TASK BRIEF: Would you retype each record exactly as given?

====================

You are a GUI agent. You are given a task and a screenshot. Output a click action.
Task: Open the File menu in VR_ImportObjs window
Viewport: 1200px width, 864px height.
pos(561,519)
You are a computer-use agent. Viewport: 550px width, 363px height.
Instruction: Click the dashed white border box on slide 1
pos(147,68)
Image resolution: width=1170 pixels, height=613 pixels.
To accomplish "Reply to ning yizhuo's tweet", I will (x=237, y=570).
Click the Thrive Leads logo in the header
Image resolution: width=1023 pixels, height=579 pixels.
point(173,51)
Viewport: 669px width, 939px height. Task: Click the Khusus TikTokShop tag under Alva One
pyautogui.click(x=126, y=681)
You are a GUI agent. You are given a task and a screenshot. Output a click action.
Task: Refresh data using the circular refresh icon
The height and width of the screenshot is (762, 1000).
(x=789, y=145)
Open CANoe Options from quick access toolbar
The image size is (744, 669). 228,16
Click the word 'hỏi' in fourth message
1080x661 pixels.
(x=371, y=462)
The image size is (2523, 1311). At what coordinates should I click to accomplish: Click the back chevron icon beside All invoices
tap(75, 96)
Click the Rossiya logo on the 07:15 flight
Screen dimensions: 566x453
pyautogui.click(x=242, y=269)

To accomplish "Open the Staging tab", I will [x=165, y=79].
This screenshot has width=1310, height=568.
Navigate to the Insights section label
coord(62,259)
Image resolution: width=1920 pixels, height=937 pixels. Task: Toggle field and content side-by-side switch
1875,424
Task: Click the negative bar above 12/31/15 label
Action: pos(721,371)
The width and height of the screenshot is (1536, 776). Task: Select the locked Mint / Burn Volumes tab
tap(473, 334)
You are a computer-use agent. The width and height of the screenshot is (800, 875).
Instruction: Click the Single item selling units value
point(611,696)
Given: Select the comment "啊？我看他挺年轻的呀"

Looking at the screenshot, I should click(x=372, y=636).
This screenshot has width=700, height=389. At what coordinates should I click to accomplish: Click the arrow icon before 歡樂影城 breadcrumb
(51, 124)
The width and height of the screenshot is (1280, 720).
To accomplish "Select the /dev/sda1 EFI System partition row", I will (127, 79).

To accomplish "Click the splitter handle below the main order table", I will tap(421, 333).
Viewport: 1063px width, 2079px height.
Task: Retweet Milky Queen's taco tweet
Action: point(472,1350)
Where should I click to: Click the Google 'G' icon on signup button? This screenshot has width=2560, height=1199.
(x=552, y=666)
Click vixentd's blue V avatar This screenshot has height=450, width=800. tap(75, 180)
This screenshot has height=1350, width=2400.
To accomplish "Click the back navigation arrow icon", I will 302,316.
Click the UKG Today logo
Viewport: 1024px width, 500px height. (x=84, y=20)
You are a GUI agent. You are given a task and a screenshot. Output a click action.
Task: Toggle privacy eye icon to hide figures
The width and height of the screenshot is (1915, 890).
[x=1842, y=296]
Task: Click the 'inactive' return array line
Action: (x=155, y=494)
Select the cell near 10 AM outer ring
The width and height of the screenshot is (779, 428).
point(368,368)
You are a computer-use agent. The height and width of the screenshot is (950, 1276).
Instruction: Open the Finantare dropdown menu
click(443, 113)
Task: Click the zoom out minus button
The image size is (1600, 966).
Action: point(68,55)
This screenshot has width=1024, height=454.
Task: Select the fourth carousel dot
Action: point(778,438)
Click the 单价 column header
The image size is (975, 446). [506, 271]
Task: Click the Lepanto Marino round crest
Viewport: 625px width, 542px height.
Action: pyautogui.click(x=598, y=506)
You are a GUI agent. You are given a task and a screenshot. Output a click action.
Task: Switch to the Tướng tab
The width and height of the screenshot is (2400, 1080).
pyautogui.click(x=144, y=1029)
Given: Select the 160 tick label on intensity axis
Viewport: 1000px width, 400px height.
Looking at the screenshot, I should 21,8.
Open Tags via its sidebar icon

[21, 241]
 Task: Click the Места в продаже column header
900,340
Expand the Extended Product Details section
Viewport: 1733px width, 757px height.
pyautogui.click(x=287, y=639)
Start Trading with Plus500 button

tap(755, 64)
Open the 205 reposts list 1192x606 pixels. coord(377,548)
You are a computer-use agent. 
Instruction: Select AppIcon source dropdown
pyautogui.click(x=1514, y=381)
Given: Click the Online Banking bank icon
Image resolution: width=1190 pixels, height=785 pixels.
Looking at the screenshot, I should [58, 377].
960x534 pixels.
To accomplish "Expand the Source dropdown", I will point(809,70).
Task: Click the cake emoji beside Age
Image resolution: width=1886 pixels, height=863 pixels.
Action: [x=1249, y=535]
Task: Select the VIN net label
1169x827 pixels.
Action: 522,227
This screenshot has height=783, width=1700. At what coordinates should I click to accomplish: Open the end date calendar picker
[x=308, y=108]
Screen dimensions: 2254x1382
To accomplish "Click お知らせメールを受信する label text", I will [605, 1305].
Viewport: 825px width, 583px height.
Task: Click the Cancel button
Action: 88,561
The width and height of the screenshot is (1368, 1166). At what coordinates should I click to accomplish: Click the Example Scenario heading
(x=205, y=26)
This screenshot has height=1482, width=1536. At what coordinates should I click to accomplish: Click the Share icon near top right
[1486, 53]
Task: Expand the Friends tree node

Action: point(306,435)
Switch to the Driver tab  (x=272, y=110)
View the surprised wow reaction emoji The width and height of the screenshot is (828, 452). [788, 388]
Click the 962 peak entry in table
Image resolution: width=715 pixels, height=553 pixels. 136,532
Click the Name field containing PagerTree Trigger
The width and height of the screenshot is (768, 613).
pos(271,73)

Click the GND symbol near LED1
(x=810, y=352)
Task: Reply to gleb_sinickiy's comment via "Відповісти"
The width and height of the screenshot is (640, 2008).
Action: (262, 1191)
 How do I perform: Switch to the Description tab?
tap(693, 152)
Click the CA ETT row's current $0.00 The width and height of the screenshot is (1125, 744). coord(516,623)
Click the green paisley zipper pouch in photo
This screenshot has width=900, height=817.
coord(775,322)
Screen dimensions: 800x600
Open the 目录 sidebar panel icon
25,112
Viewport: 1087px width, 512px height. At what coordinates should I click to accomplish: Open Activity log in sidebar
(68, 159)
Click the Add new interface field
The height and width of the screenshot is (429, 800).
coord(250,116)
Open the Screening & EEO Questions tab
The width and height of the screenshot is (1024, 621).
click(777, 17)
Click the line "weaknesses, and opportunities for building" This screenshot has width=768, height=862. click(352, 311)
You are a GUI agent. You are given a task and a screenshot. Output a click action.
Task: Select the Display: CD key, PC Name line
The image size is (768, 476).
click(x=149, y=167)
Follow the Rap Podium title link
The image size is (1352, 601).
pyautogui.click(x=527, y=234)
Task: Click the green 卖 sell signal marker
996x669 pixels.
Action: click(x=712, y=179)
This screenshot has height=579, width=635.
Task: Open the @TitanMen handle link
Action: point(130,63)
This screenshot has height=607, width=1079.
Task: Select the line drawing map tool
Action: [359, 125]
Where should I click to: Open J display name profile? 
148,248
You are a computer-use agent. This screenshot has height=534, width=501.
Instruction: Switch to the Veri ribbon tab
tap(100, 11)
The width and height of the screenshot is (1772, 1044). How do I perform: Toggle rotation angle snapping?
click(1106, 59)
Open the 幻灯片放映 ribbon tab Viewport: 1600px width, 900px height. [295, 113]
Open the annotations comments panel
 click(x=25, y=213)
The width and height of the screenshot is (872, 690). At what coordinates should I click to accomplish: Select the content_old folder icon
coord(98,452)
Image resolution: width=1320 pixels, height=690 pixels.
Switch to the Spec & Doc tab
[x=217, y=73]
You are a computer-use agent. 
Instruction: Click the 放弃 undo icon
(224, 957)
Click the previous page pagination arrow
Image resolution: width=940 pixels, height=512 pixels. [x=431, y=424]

====================

OUTPUT FOR THIS TASK:
You are a GUI agent. You are given a task and a screenshot. Output a click action.
Task: Open the File menu in VR_ImportObjs window
Viewport: 1200px width, 864px height.
pos(561,519)
You are a computer-use agent. Viewport: 550px width, 363px height.
Instruction: Click the dashed white border box on slide 1
pos(147,68)
Image resolution: width=1170 pixels, height=613 pixels.
To accomplish "Reply to ning yizhuo's tweet", I will (x=237, y=570).
Click the Thrive Leads logo in the header
Image resolution: width=1023 pixels, height=579 pixels.
point(173,51)
Viewport: 669px width, 939px height. Task: Click the Khusus TikTokShop tag under Alva One
pyautogui.click(x=126, y=681)
You are a GUI agent. You are given a task and a screenshot. Output a click action.
Task: Refresh data using the circular refresh icon
The height and width of the screenshot is (762, 1000).
(x=789, y=145)
Open CANoe Options from quick access toolbar
The image size is (744, 669). 228,16
Click the word 'hỏi' in fourth message
1080x661 pixels.
(x=371, y=462)
The image size is (2523, 1311). At what coordinates should I click to accomplish: Click the back chevron icon beside All invoices
tap(75, 96)
Click the Rossiya logo on the 07:15 flight
Screen dimensions: 566x453
pyautogui.click(x=242, y=269)

To accomplish "Open the Staging tab", I will [x=165, y=79].
This screenshot has width=1310, height=568.
Navigate to the Insights section label
coord(62,259)
Image resolution: width=1920 pixels, height=937 pixels. Task: Toggle field and content side-by-side switch
1875,424
Task: Click the negative bar above 12/31/15 label
Action: pos(721,371)
The width and height of the screenshot is (1536, 776). Task: Select the locked Mint / Burn Volumes tab
tap(473, 334)
You are a computer-use agent. The width and height of the screenshot is (800, 875).
Instruction: Click the Single item selling units value
point(611,696)
Given: Select the comment "啊？我看他挺年轻的呀"

Looking at the screenshot, I should click(x=372, y=636).
This screenshot has width=700, height=389. At what coordinates should I click to accomplish: Click the arrow icon before 歡樂影城 breadcrumb
(51, 124)
The width and height of the screenshot is (1280, 720).
To accomplish "Select the /dev/sda1 EFI System partition row", I will (127, 79).

To accomplish "Click the splitter handle below the main order table", I will tap(421, 333).
Viewport: 1063px width, 2079px height.
Task: Retweet Milky Queen's taco tweet
Action: point(472,1350)
Where should I click to: Click the Google 'G' icon on signup button? This screenshot has width=2560, height=1199.
(x=552, y=666)
Click vixentd's blue V avatar This screenshot has height=450, width=800. tap(75, 180)
This screenshot has height=1350, width=2400.
To accomplish "Click the back navigation arrow icon", I will 302,316.
Click the UKG Today logo
Viewport: 1024px width, 500px height. (x=84, y=20)
You are a GUI agent. You are given a task and a screenshot. Output a click action.
Task: Toggle privacy eye icon to hide figures
The width and height of the screenshot is (1915, 890).
[x=1842, y=296]
Task: Click the 'inactive' return array line
Action: (x=155, y=494)
Select the cell near 10 AM outer ring
The width and height of the screenshot is (779, 428).
point(368,368)
You are a computer-use agent. The height and width of the screenshot is (950, 1276).
Instruction: Open the Finantare dropdown menu
click(443, 113)
Task: Click the zoom out minus button
The image size is (1600, 966).
Action: point(68,55)
This screenshot has width=1024, height=454.
Task: Select the fourth carousel dot
Action: point(778,438)
Click the 单价 column header
The image size is (975, 446). [506, 271]
Task: Click the Lepanto Marino round crest
Viewport: 625px width, 542px height.
Action: pyautogui.click(x=598, y=506)
You are a GUI agent. You are given a task and a screenshot. Output a click action.
Task: Switch to the Tướng tab
The width and height of the screenshot is (2400, 1080).
pyautogui.click(x=144, y=1029)
Given: Select the 160 tick label on intensity axis
Viewport: 1000px width, 400px height.
Looking at the screenshot, I should 21,8.
Open Tags via its sidebar icon

[21, 241]
 Task: Click the Места в продаже column header
900,340
Expand the Extended Product Details section
Viewport: 1733px width, 757px height.
pyautogui.click(x=287, y=639)
Start Trading with Plus500 button

tap(755, 64)
Open the 205 reposts list 1192x606 pixels. coord(377,548)
You are a computer-use agent. 
Instruction: Select AppIcon source dropdown
pyautogui.click(x=1514, y=381)
Given: Click the Online Banking bank icon
Image resolution: width=1190 pixels, height=785 pixels.
Looking at the screenshot, I should [58, 377].
960x534 pixels.
To accomplish "Expand the Source dropdown", I will point(809,70).
Task: Click the cake emoji beside Age
Image resolution: width=1886 pixels, height=863 pixels.
Action: [x=1249, y=535]
Task: Select the VIN net label
1169x827 pixels.
Action: 522,227
This screenshot has height=783, width=1700. At what coordinates should I click to accomplish: Open the end date calendar picker
[x=308, y=108]
Screen dimensions: 2254x1382
To accomplish "Click お知らせメールを受信する label text", I will [605, 1305].
Viewport: 825px width, 583px height.
Task: Click the Cancel button
Action: 88,561
The width and height of the screenshot is (1368, 1166). At what coordinates should I click to accomplish: Click the Example Scenario heading
(x=205, y=26)
This screenshot has height=1482, width=1536. At what coordinates should I click to accomplish: Click the Share icon near top right
[1486, 53]
Task: Expand the Friends tree node

Action: point(306,435)
Switch to the Driver tab  (x=272, y=110)
View the surprised wow reaction emoji The width and height of the screenshot is (828, 452). [788, 388]
Click the 962 peak entry in table
Image resolution: width=715 pixels, height=553 pixels. 136,532
Click the Name field containing PagerTree Trigger
The width and height of the screenshot is (768, 613).
pos(271,73)

Click the GND symbol near LED1
(x=810, y=352)
Task: Reply to gleb_sinickiy's comment via "Відповісти"
The width and height of the screenshot is (640, 2008).
Action: (262, 1191)
 How do I perform: Switch to the Description tab?
tap(693, 152)
Click the CA ETT row's current $0.00 The width and height of the screenshot is (1125, 744). coord(516,623)
Click the green paisley zipper pouch in photo
This screenshot has width=900, height=817.
coord(775,322)
Screen dimensions: 800x600
Open the 目录 sidebar panel icon
25,112
Viewport: 1087px width, 512px height. At what coordinates should I click to accomplish: Open Activity log in sidebar
(68, 159)
Click the Add new interface field
The height and width of the screenshot is (429, 800).
coord(250,116)
Open the Screening & EEO Questions tab
The width and height of the screenshot is (1024, 621).
click(777, 17)
Click the line "weaknesses, and opportunities for building" This screenshot has width=768, height=862. click(352, 311)
You are a GUI agent. You are given a task and a screenshot. Output a click action.
Task: Select the Display: CD key, PC Name line
The image size is (768, 476).
click(x=149, y=167)
Follow the Rap Podium title link
The image size is (1352, 601).
pyautogui.click(x=527, y=234)
Task: Click the green 卖 sell signal marker
996x669 pixels.
Action: click(x=712, y=179)
This screenshot has height=579, width=635.
Task: Open the @TitanMen handle link
Action: point(130,63)
This screenshot has height=607, width=1079.
Task: Select the line drawing map tool
Action: [359, 125]
Where should I click to: Open J display name profile? 
148,248
You are a computer-use agent. This screenshot has height=534, width=501.
Instruction: Switch to the Veri ribbon tab
tap(100, 11)
The width and height of the screenshot is (1772, 1044). How do I perform: Toggle rotation angle snapping?
click(1106, 59)
Open the 幻灯片放映 ribbon tab Viewport: 1600px width, 900px height. [295, 113]
Open the annotations comments panel
 click(x=25, y=213)
The width and height of the screenshot is (872, 690). At what coordinates should I click to accomplish: Select the content_old folder icon
coord(98,452)
Image resolution: width=1320 pixels, height=690 pixels.
Switch to the Spec & Doc tab
[x=217, y=73]
You are a computer-use agent. 
Instruction: Click the 放弃 undo icon
(224, 957)
Click the previous page pagination arrow
Image resolution: width=940 pixels, height=512 pixels. [x=431, y=424]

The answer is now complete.